● **What this task involves**: Output the full listing below exactly; the images stay out.

● **Records shown**:
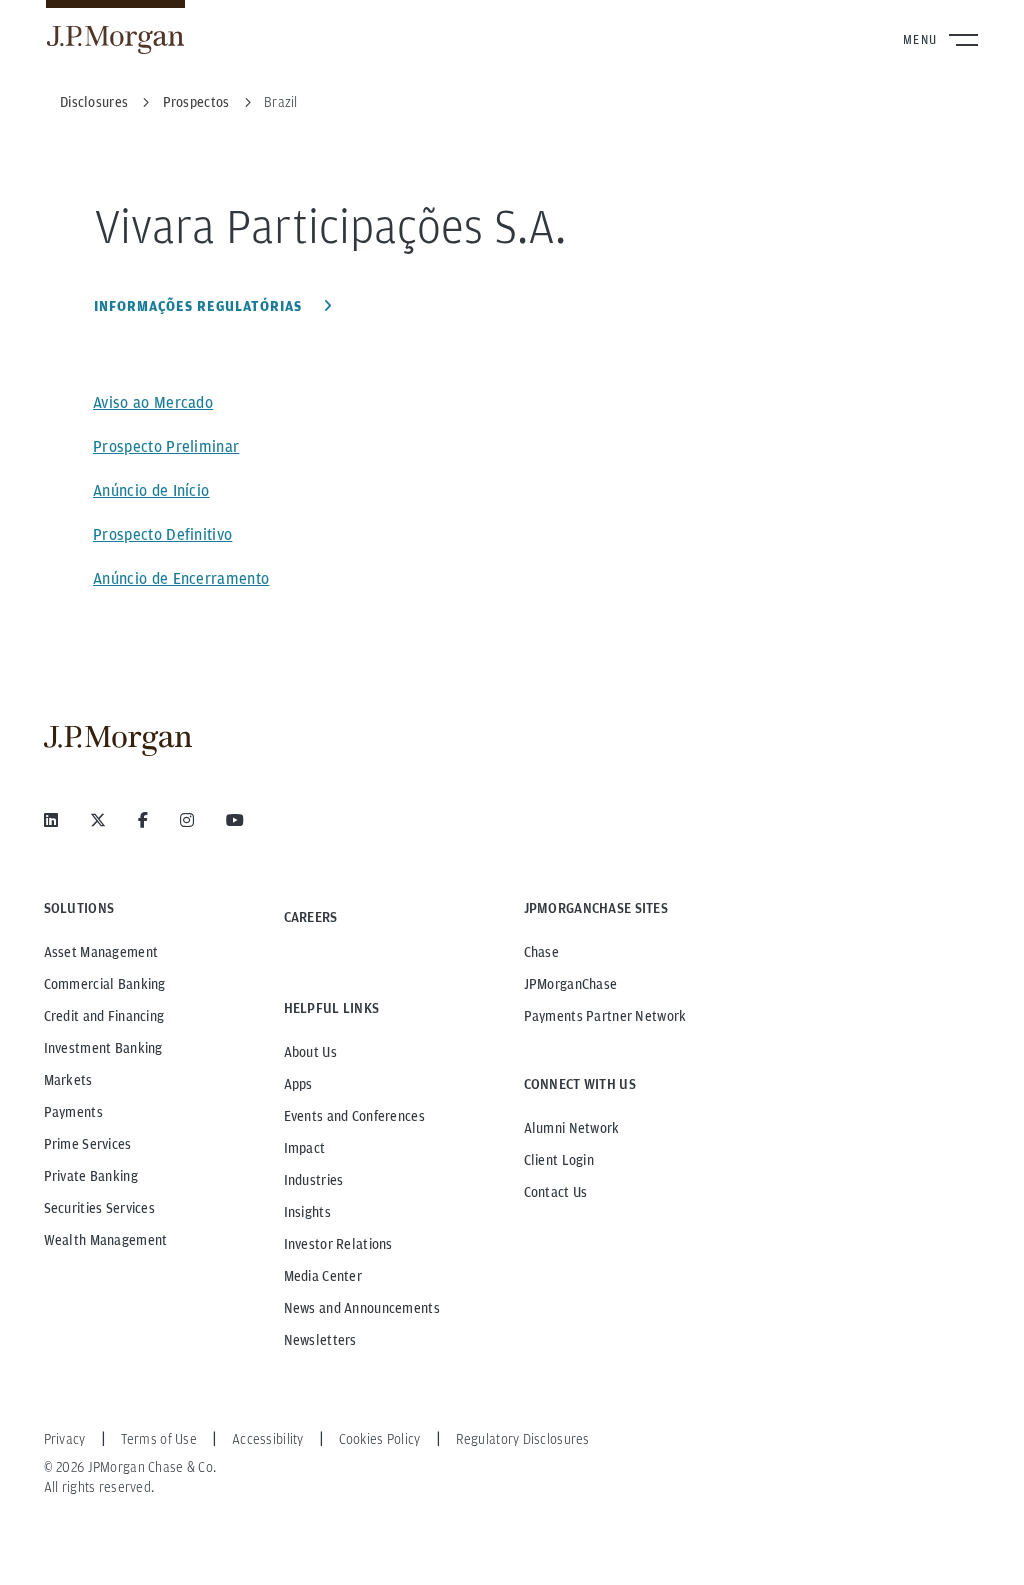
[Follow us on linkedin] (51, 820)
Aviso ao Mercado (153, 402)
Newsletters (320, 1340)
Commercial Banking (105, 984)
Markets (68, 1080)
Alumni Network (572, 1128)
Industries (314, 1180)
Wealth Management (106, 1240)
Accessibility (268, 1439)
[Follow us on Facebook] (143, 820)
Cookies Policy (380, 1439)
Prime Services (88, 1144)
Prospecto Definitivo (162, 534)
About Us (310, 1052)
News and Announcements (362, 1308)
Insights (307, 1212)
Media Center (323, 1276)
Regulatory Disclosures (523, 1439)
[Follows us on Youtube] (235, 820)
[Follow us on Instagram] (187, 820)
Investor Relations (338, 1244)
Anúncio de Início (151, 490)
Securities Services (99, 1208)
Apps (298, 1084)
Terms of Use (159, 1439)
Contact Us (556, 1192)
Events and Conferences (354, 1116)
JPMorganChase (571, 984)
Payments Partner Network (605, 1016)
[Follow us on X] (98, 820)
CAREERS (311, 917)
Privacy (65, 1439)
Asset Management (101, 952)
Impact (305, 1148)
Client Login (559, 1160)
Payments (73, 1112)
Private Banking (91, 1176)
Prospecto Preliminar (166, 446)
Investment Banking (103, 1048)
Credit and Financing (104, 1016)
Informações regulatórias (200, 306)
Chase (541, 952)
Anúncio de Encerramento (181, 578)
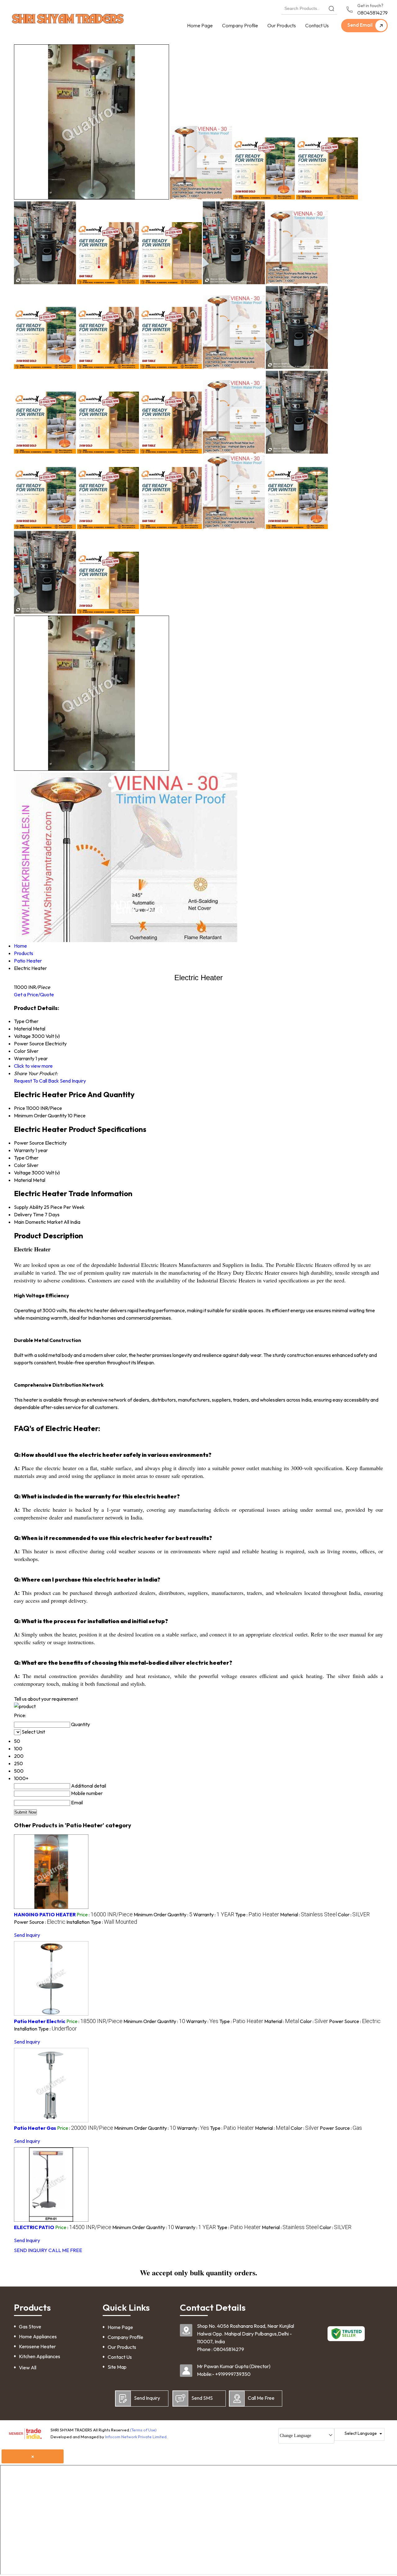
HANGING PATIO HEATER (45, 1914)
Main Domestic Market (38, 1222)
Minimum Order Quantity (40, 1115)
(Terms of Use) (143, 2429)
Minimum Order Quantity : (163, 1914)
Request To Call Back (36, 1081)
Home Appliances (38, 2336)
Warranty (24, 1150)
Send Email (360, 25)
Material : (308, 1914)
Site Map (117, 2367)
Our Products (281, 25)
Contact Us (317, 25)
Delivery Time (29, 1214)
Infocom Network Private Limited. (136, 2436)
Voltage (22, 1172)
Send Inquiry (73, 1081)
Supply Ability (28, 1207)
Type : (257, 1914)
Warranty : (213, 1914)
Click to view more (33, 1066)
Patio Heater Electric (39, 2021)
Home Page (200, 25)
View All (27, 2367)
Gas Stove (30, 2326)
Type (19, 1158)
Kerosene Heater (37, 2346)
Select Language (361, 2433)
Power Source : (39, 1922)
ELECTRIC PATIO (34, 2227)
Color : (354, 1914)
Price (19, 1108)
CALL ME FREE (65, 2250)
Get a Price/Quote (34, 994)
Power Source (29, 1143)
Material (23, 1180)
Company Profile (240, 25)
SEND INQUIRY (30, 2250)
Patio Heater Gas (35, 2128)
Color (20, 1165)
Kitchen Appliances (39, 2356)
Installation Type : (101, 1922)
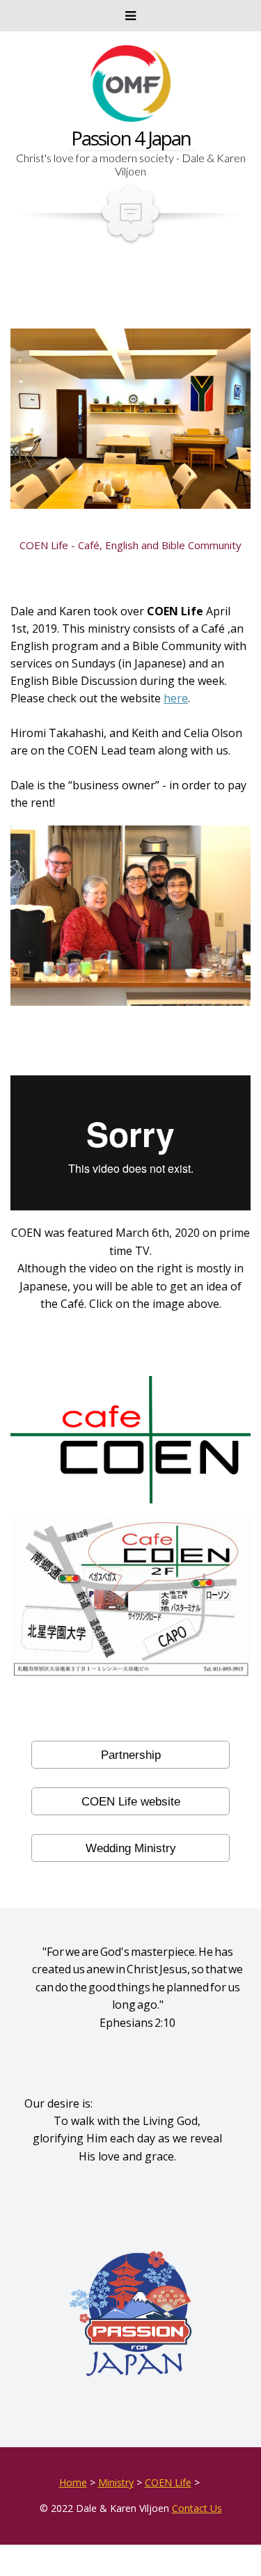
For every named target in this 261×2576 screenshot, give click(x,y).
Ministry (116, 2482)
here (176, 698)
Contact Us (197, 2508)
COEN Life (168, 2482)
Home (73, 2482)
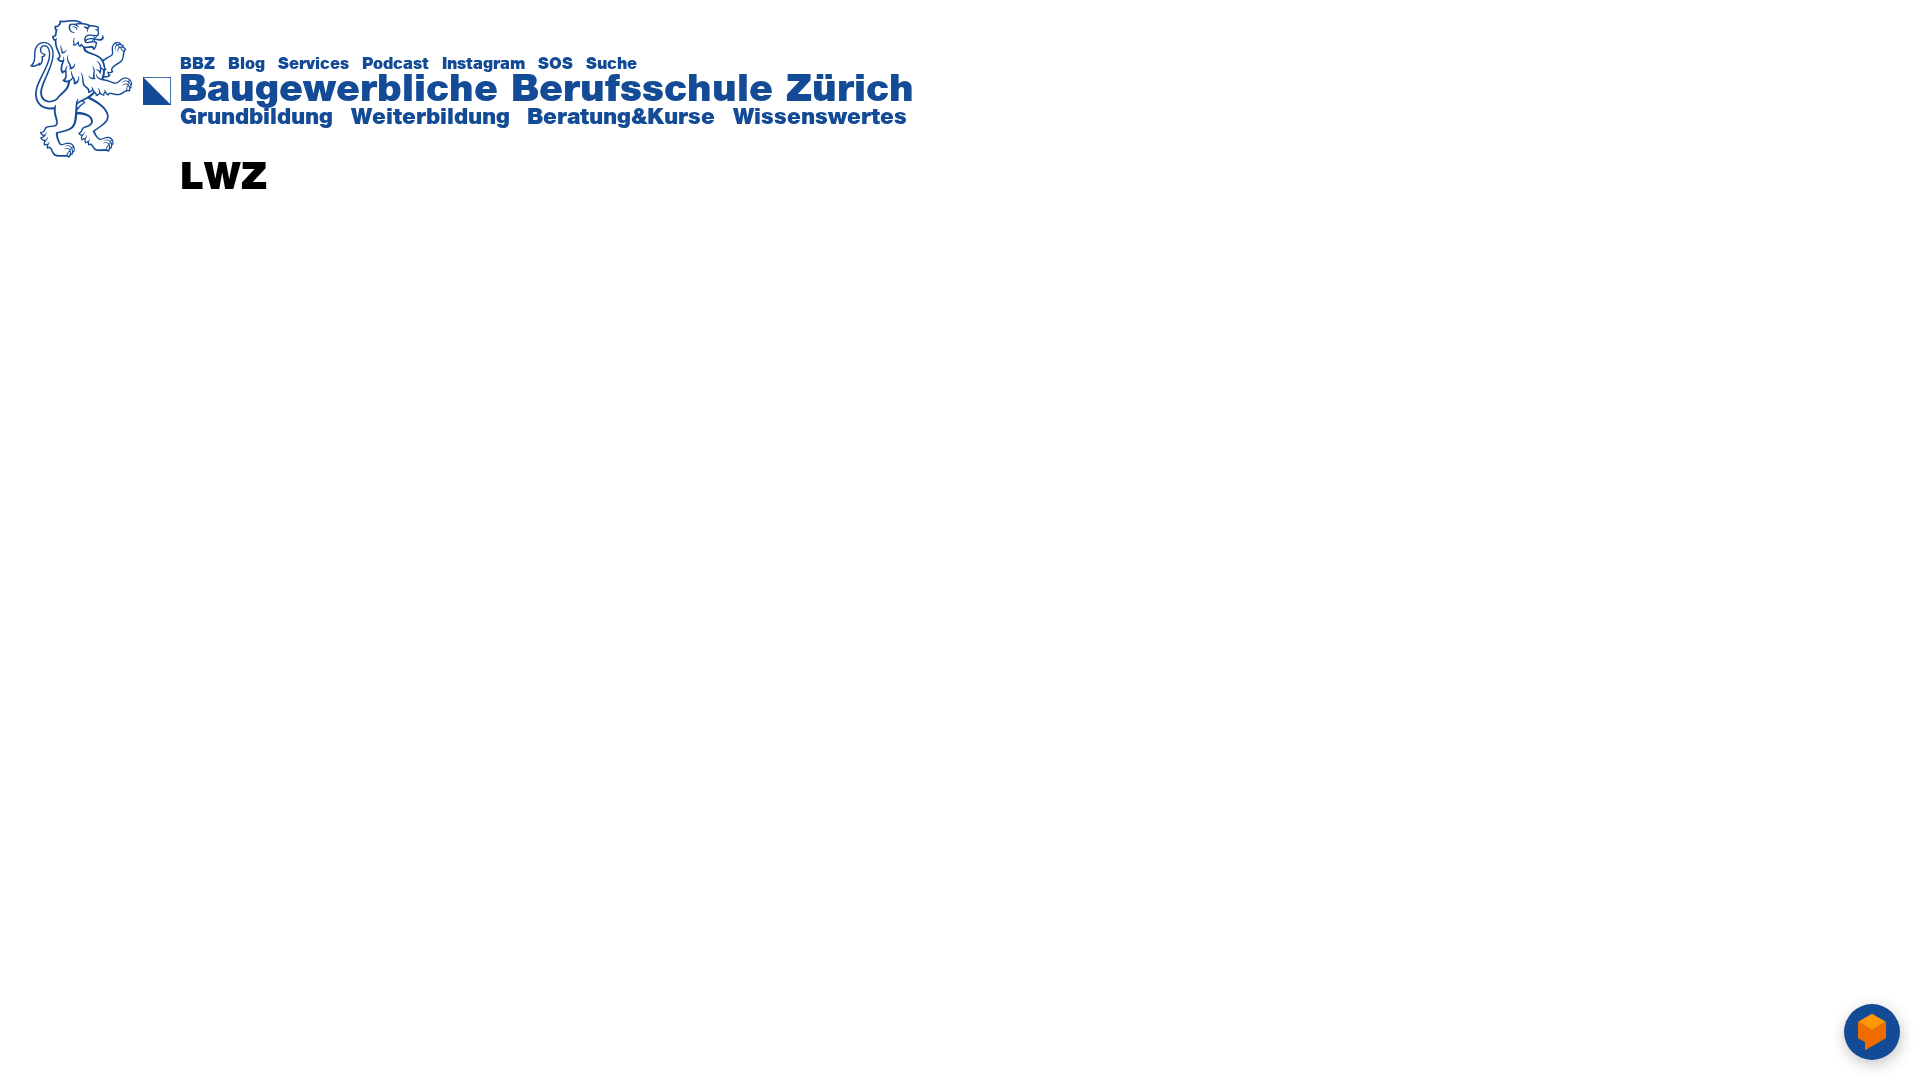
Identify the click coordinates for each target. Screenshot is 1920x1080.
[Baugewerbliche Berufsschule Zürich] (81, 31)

● **Written reply**:
[Follow us on linkedin] (51, 820)
Aviso ao Mercado (153, 402)
Newsletters (320, 1340)
Commercial Banking (105, 984)
Markets (68, 1080)
Alumni Network (572, 1128)
Industries (314, 1180)
Wealth Management (106, 1240)
Accessibility (268, 1439)
[Follow us on Facebook] (143, 820)
Cookies Policy (380, 1439)
Prime Services (88, 1144)
Prospecto Definitivo (162, 534)
About Us (310, 1052)
News and Announcements (362, 1308)
Insights (307, 1212)
Media Center (323, 1276)
Regulatory Disclosures (523, 1439)
[Follows us on Youtube] (235, 820)
[Follow us on Instagram] (187, 820)
Investor Relations (338, 1244)
Anúncio de Início (151, 490)
Securities Services (99, 1208)
Apps (298, 1084)
Terms of Use (159, 1439)
Contact Us (556, 1192)
Events and Conferences (354, 1116)
JPMorganChase (571, 984)
Payments Partner Network (605, 1016)
[Follow us on X] (98, 820)
CAREERS (311, 917)
Privacy (65, 1439)
Asset Management (101, 952)
Impact (305, 1148)
Client Login (559, 1160)
Payments (73, 1112)
Private Banking (91, 1176)
Prospecto Preliminar (166, 446)
Investment Banking (103, 1048)
Credit and Financing (104, 1016)
Informações regulatórias (200, 306)
Chase (541, 952)
Anúncio de Encerramento (181, 578)
HANGING PATIO HEATER (45, 1914)
Main Domestic Market (38, 1222)
Minimum Order Quantity (40, 1115)
(Terms of Use) (143, 2429)
Minimum Order Quantity : (163, 1914)
Request To Call Back (36, 1081)
Home Appliances (38, 2336)
Warranty (24, 1150)
Send Email (360, 25)
Material : (308, 1914)
Site Map (117, 2367)
Our Products (281, 25)
Contact Us (317, 25)
Delivery Time (29, 1214)
Infocom Network Private Limited. (136, 2436)
Voltage (22, 1172)
Send Inquiry (73, 1081)
Supply Ability (28, 1207)
Type : (257, 1914)
Warranty : (213, 1914)
Click to view more (33, 1066)
Patio Heater Electric (39, 2021)
Home Page (200, 25)
View All (27, 2367)
Gas Stove (30, 2326)
Type (19, 1158)
Kerosene Heater (37, 2346)
Select Language (361, 2433)
Power Source : (39, 1922)
ELECTRIC PATIO (34, 2227)
Color : (354, 1914)
Price (19, 1108)
CALL ME FREE (65, 2250)
Get a Price/Quote (34, 994)
Power Source (29, 1143)
Material (23, 1180)
Company Profile (240, 25)
SEND INQUIRY (30, 2250)
Patio Heater Gas (35, 2128)
Color (20, 1165)
Kitchen Appliances (39, 2356)
Installation Type : (101, 1922)
For every named target in this 261×2576 screenshot, give click(x,y).
Ministry (116, 2482)
here (176, 698)
Contact Us (197, 2508)
COEN Life (168, 2482)
Home (73, 2482)
Identify the click coordinates for each target. Screenshot is 1920x1080.
[Baugewerbliche Berufsschule Zürich] (81, 31)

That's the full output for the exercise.